REQUIREMENTS →
A) According to the excerpt on summary judgment, when is a fact "material"?
B) Reproduce the records starting at the line that contains "the AutoCheck logo" and stopping after the line that contains "point(457,204)", requests included, with 76 added to every coordinate in the answers.

EXCERPT TO READ →

□ □ □

Summary judgment is appropriate if no genuine issue of material fact exists and the moving party is entitled to judgment as a matter of law. FED. R. CIV. P. 56(c). "The movant bears the burden of identifying those portions of the record it believes demonstrate the absence of a genuine issue of material fact." Triple Tee Golf, Inc. v. Nike, Inc., 485 F.3d 253, 261 (5th Cir. 2007) (citing Celotex Corp. v. Catrett, 477 U.S. 317, 322-25 (1986)).

If the burden of proof at trial lies with the nonmoving party, the movant may satisfy its initial burden by "`showing' — that is, pointing out to the district court — that there is an absence of evidence to support the nonmoving party's case." See Celotex, 477 U.S. at 325. While the party moving for summary judgment must demonstrate the absence of a genuine issue of material fact, it does not need to negate the elements of the nonmovant's case. Boudreaux v. Swift Transp. Co., 402 F.3d 536, 540 (5th Cir. 2005) (citation omitted). "A fact is `material' if its resolution in favor of one party might affect the outcome of the lawsuit under governing law." Sossamon v. Lone Star State of Texas, 560 F.3d 316, 326 (5th Cir. 2009) (quotation omitted). "If the moving party fails to meet [its] initial burden, the motion [for summary judgment] must be denied, regardless of the nonmovant's response." United States v. $92,203.00 in U.S. Currency, 537 F.3d 504, 507 (5th Cir. 2008) (quoting Little v. Liquid Air Corp., 37 F.3d 1069, 1075 (5th Cir. 1994) (en banc)).

When the moving party has met its Rule 56(c) burden, the nonmoving party cannot survive a summary judgment motion by resting on the mere allegations of its pleadings. The nonmovant must identify specific evidence in the record and articulate how that evidence supports that party's claim. Baranowski v. Hart, 486 F.3d 112, 119 (5th Cir. 2007). "This burden will not be satisfied by `some metaphysical doubt as to the material facts, by conclusory allegations, by unsubstantiated assertions, or by only a scintilla of evidence.'" Boudreaux, 402 F.3d at 540 (quoting Little, 37 F.3d at 1075). In deciding a summary judgment motion, the court draws all reasonable inferences in the light most favorable to the nonmoving party. Connors v. Graves, 538 F.3d 373, 376 (5th Cir. 2008).

The moving party bears a heavier burden when seeking summary judgment on a claim or defense on which it would bear the burden of proof at trial. Fontenot v. Upjohn Co., 780 F.2d 1190, 1194 (5th Cir. 1986). "[I]f the movant bears the burden of proof on an issue, either because he is the plaintiff or as a defendant he is asserting an affirmative defense, he must establish beyond peradventure all of the essential elements of the claim or defense to warrant judgment in his favor." Id. (emphasis in original); see also Meecorp Capital Markets LLC v. Tex-Wave Industries LP, 265 Fed. App'x 155, 157 (5th Cir. 2008) (per curiam) (unpublished) (quoting Fontenot, 790 F.2d at 1194).

□ □ □

ENTRIES PROVIDED →
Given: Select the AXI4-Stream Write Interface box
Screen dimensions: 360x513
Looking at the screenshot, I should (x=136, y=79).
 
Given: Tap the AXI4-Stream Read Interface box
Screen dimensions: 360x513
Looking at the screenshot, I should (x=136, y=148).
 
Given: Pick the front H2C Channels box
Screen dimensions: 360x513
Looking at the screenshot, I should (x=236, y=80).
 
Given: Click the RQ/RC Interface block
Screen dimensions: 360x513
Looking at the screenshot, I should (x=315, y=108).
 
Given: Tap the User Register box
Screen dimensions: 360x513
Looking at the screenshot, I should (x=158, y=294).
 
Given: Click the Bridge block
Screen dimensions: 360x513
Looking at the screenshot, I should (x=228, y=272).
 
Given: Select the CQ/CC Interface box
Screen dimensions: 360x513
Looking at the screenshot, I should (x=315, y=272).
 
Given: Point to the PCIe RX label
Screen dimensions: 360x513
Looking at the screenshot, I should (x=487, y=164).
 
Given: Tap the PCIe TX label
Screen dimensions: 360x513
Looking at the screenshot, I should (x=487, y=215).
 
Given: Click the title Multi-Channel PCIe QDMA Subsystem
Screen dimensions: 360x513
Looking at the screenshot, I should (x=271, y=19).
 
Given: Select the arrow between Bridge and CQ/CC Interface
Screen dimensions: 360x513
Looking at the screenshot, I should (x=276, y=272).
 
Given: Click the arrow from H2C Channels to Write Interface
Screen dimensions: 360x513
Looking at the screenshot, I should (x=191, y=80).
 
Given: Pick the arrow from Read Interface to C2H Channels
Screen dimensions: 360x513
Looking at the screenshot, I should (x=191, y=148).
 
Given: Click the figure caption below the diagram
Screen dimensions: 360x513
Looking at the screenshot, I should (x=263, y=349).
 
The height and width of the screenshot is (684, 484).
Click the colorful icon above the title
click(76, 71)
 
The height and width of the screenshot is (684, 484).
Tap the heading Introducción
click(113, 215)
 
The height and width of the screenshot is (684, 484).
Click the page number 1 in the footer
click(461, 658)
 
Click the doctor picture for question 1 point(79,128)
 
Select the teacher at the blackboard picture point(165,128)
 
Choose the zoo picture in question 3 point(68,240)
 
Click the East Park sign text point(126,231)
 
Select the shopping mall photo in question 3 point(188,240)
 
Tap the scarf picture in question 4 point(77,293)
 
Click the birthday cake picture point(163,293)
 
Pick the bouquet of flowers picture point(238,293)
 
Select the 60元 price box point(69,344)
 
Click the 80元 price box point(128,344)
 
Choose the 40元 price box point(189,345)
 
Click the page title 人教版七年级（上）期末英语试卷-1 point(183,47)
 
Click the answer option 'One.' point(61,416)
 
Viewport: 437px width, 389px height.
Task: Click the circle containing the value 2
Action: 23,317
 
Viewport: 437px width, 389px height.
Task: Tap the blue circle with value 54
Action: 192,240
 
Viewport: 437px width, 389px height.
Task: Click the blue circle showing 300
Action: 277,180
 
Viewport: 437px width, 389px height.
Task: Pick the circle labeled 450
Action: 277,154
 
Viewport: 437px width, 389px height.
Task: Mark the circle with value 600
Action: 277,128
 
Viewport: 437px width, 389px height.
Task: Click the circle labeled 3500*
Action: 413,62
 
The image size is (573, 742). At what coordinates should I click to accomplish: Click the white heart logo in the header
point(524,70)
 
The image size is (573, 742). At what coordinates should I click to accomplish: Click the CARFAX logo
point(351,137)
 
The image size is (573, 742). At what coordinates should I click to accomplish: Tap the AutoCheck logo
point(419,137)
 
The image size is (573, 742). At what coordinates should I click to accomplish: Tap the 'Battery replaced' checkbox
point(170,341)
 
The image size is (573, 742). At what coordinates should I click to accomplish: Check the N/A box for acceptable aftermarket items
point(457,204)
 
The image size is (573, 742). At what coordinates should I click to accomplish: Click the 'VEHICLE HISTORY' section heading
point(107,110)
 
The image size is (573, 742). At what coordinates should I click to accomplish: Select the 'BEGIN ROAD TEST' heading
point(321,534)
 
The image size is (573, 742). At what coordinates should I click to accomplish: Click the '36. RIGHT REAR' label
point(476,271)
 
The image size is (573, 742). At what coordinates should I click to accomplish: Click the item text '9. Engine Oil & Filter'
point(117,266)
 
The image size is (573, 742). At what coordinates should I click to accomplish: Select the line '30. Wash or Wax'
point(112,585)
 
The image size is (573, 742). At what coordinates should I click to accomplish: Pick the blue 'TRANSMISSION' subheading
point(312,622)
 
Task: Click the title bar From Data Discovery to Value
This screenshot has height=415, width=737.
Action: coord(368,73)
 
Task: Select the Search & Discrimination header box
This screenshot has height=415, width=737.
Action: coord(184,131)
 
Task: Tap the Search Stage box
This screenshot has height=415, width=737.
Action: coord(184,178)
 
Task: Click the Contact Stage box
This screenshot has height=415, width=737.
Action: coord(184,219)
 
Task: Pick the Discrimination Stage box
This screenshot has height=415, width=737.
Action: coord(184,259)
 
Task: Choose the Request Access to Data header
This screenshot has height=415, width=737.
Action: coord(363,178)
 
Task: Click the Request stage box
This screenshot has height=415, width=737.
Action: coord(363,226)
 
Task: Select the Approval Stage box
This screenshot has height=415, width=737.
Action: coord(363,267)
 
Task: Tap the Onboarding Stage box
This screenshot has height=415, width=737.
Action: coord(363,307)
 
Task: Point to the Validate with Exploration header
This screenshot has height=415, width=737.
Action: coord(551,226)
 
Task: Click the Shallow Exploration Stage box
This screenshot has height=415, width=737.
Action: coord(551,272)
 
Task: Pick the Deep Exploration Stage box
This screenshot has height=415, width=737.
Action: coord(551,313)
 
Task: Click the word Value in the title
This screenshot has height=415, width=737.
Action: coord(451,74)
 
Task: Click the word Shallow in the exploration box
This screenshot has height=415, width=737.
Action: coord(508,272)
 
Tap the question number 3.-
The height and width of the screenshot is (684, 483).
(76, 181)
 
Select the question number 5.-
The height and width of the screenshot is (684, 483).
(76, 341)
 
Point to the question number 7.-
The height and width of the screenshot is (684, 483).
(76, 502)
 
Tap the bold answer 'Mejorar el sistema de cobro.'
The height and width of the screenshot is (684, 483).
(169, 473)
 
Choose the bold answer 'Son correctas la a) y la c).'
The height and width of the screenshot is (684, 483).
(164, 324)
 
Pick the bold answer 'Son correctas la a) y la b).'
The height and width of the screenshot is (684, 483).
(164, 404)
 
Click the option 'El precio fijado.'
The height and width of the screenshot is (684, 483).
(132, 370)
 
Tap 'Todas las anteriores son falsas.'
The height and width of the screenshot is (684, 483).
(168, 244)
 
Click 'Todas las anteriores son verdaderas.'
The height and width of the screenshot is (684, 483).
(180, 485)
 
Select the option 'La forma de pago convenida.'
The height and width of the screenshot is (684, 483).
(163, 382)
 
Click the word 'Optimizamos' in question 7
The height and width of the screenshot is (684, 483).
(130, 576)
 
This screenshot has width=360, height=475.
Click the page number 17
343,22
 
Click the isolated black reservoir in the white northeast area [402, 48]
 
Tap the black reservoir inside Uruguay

□ □ □

SOLUTIONS TO THE EXERCISE →
A) A fact is material if its resolution in favor of one party might affect the outcome of the lawsuit under governing law.

B)
The image size is (573, 742). At what coordinates should I click to accomplish: Tap the AutoCheck logo
point(495,213)
 
The image size is (573, 742). At what coordinates should I click to accomplish: Tap the 'Battery replaced' checkbox
point(246,417)
 
The image size is (573, 742). At what coordinates should I click to accomplish: Check the N/A box for acceptable aftermarket items
point(533,280)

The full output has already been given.